BEGIN EXTRACTED INFORMATION

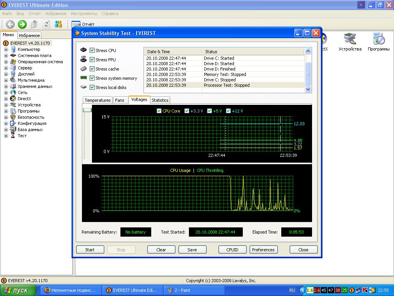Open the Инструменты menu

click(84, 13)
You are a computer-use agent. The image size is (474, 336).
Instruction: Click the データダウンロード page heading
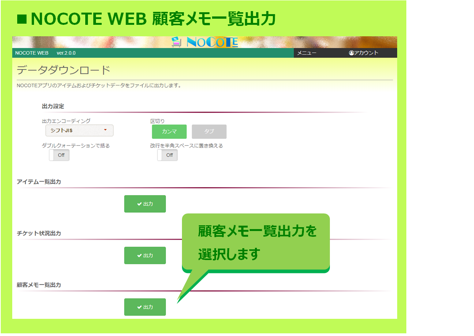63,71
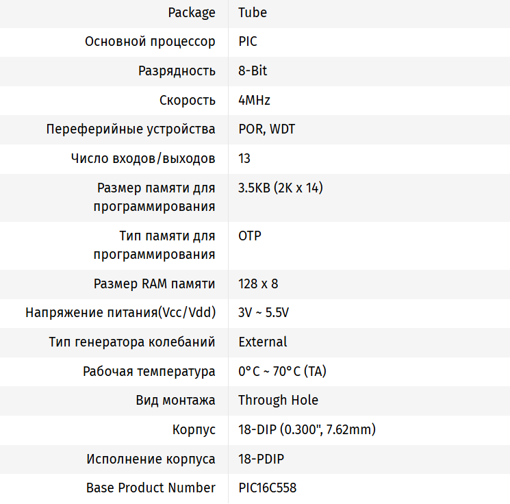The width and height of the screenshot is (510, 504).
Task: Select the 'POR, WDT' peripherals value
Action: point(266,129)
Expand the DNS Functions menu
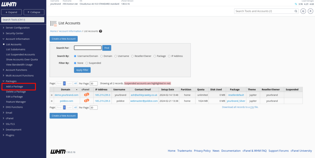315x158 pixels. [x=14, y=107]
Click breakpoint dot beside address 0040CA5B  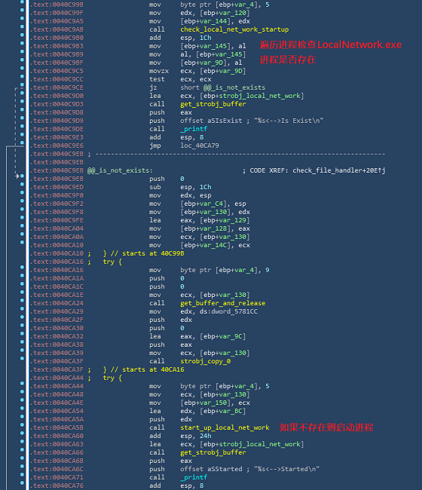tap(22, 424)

END EXTRACTED INFORMATION
BEGIN EXTRACTED INFORMATION

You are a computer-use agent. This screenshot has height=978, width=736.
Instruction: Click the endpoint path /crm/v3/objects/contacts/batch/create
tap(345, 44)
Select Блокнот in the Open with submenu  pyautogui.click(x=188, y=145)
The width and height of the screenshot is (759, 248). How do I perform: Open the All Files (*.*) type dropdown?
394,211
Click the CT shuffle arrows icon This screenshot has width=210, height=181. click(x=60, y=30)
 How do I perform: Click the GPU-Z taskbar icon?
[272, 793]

END EXTRACTED INFORMATION

• [WHAT THE TASK REQUIRES]
Go through the records and count the lines that include "agent", then give only that number.

• [OUTPUT OF THE EXERCISE]
2